Brano da leggere:
● ● ●

Andiamo in Marmilla, in Sardegna, dove si coltiva il melone «in asciutto»

melone in asciutto

mercoledì 9 giugno 2010 - VITA IN CAMPAGNA 5/2010

C’è un frutto che i fertili terreni della Marmilla regalano da tempi lontanissimi. Ci riferiamo al melone coltivato «in asciutto», che cresce senza essere irrigato, concimato e trattato con antiparassitari, la cui polpa, soda e di colore bianco-giallino, presenta un caratteristico aroma vanigliato. La terra dove si coltiva è anche ricca di arte, di storia millenaria e di una natura ancora selvaggia
Il melone, pianta erbacea annuale originaria delle zone tropicali dell’Asia e dell’Africa, viene coltivato da tempi antichissimi. Nell’immaginario collettivo questo frutto riporta alla mente le afose giornate estive, quando viene abbondantemente consumato per le sue proprietà dissetanti e rinfrescanti.
Al contrario il melone coltivato in Marmilla (Sardegna) rappresenta da sempre, per le genti di questa zona, una vera e propria riserva di frutta fresca per i mesi invernali, in quanto si conserva perfettamente dal momento della raccolta (da fine agosto a fine settembre) a tutto febbraio. Questo particolare melone, localmente denominato «melone de jerru» (melone d’inverno), è sopravvissuto fino ai nostri giorni e arrivato a noi grazie alla passione di alcuni agricoltori, per merito dei quali sta oggi conoscendo una nuova e felice stagione.
Viene coltivato senza l’impiego di acqua, concimi e prodotti antiparassitari


Il melone «in asciutto» – che non è una varietà ma un tipo locale coltivato da sempre dai contadini della zona, i quali ne conservano di anno in anno la semente – è di forma oblunga, con buccia liscia di colore verde scuro e striature giallastre e marroni una volta giunto a maturazione. La polpa, soda e di colore bianco-giallino, presenta un caratteristico aroma vanigliato.
Il «melone de jerru» viene coltivato seguendo un processo arcaico, in quanto i produttori, di norma, non ricorrono all’uso di alcun concime (organico o chimico) e di prodotti antiparassitari, al fine di ottenere un prodotto il più genuino possibile e di lunga conservabilità. Il terreno viene lavorato nei mesi estivi, subito dopo la mietitura del grano, e periodicamente erpicato per eliminare le erbe infestanti fino all’aprile dell’anno successivo, quando si esegue la semina, direttamente in pieno campo, tra l’ultima decade di aprile e i primi di maggio, tenendo una distanza di circa 2,5 metri tra una fila e l’altra.

● ● ●

Contenuto del dataset:
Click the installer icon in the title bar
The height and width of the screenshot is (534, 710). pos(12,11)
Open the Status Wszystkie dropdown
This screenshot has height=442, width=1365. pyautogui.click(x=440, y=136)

● ● ●

Consegne:
**a)** Modifica il brano sul melone della Marmilla riscrivendo tutto ciò che va da «melone in asciutto» giù fino a «dissetanti e rinfrescanti.», con «profumo vanigliato» al posto di «aroma vanigliato».
**b)** Riprendi il brano sul melone della Marmilla e prosegui a scriverlo dopo la sua ultima frase.

Risposte alle consegne:
**a)**
melone in asciutto

mercoledì 9 giugno 2010 - VITA IN CAMPAGNA 5/2010

C’è un frutto che i fertili terreni della Marmilla regalano da tempi lontanissimi. Ci riferiamo al melone coltivato «in asciutto», che cresce senza essere irrigato, concimato e trattato con antiparassitari, la cui polpa, soda e di colore bianco-giallino, presenta un caratteristico profumo vanigliato. La terra dove si coltiva è anche ricca di arte, di storia millenaria e di una natura ancora selvaggia
Il melone, pianta erbacea annuale originaria delle zone tropicali dell’Asia e dell’Africa, viene coltivato da tempi antichissimi. Nell’immaginario collettivo questo frutto riporta alla mente le afose giornate estive, quando viene abbondantemente consumato per le sue proprietà dissetanti e rinfrescanti.

**b)**
Le piantine, una volta raggiunta l’altezza di circa 7-8 centimetri, vengono diradate e se ne lasciano circa 3000 per ettaro. Il terreno viene liberato dalle piante infestanti ogni venti giorni circa, durante i mesi di maggio e di giugno, e ogni dieci giorni in luglio.
A fine giugno ha luogo la fioritura, mentre la raccolta avviene da fine agosto a fine settembre: il tutto senza l’impiego di una sola goccia d’acqua.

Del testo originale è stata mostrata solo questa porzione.